__Text section__.
++++++++
I was not happy, joyful, nor at peace. That story is told in my booklet Saved from Being Good.

If I had had cancer and heard of a simple, free cure for
cancer and took it and was cured, I would want to tell everyone who had cancer
of this simple and free cure.

However, if I thought that I should not force my experience
on anyone else and therefore told no one, it would be immoral of me. I would be
obligated to spread this good news.

I am going to quote some scripture to you, some from Jesus
and some from St. Paul. I am not expecting you to obey these, because no one
can obey them. I want you to know what they are and know that even if you
wanted to you couldn’t obey them.

“But I tell you who hear me: Love your enemies, do good to
those who hate you, bless those who curse you, pray for those who mistreat you.
If someone strikes you on one cheek, turn to him the other also. If someone
takes your cloak, do not stop him from taking your tunic. Give to everyone who
asks you, and if anyone takes what belongs to you, do not demand it back. Do to
others as you would have them do to you. If you love those who love you, what
credit is that to you? Even ‘sinners’ love those who love them. And if you do
good to those who are good to you, what credit is that to you? Even ‘sinners’
do that. And if you lend to those from whom you expect repayment, what credit
is that to you? Even ‘sinners’ lend ‘sinners,’ expecting to be repaid in full.
But love your enemies, do good to them, and lend to them without expecting to
get anything back. Then your reward will be great, and you will be sons of the
Most High, because he is kind to the ungrateful and wicked. Be merciful, just
as your Father is merciful” (Luke 6:27-36).
++++++++
__Dataset__.
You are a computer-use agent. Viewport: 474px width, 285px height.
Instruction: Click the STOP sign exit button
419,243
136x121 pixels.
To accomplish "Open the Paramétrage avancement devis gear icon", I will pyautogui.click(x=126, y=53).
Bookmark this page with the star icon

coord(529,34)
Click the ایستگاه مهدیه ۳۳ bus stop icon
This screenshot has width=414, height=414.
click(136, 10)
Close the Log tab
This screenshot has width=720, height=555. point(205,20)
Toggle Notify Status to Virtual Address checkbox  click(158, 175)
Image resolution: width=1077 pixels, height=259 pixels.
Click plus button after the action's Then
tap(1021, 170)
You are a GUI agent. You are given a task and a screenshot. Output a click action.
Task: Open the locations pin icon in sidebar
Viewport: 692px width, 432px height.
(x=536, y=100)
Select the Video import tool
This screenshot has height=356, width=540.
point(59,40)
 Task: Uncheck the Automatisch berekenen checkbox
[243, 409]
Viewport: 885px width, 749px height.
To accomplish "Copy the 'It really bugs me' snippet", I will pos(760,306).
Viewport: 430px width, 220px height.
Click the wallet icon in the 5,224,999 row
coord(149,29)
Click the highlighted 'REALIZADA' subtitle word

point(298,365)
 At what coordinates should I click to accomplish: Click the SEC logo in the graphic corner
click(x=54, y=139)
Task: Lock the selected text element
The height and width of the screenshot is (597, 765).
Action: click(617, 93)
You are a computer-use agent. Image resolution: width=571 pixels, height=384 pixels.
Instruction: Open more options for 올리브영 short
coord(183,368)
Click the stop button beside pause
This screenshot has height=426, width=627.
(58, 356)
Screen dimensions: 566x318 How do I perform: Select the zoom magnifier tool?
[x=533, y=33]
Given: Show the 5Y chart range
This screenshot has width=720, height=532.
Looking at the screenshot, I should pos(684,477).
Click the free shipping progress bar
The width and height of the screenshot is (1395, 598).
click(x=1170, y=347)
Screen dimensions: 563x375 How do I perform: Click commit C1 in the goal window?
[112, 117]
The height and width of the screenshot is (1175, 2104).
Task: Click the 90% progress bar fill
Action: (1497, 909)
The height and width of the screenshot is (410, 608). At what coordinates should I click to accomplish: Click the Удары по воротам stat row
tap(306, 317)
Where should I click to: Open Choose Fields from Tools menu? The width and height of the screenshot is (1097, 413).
++++++++
__Work item 1__. In the passage, which booklet tells the story of not being happy, joyful, or at peace?
__Work item 2__. Please list the commands in the sentence of the quoted scripture in the passage that begins "Love your enemies."
The data above comes from a separate source.

__Exercise result 1__. Saved from Being Good

__Exercise result 2__.
- Love your enemies
- Do good to those who hate you
- Bless those who curse you
- Pray for those who mistreat you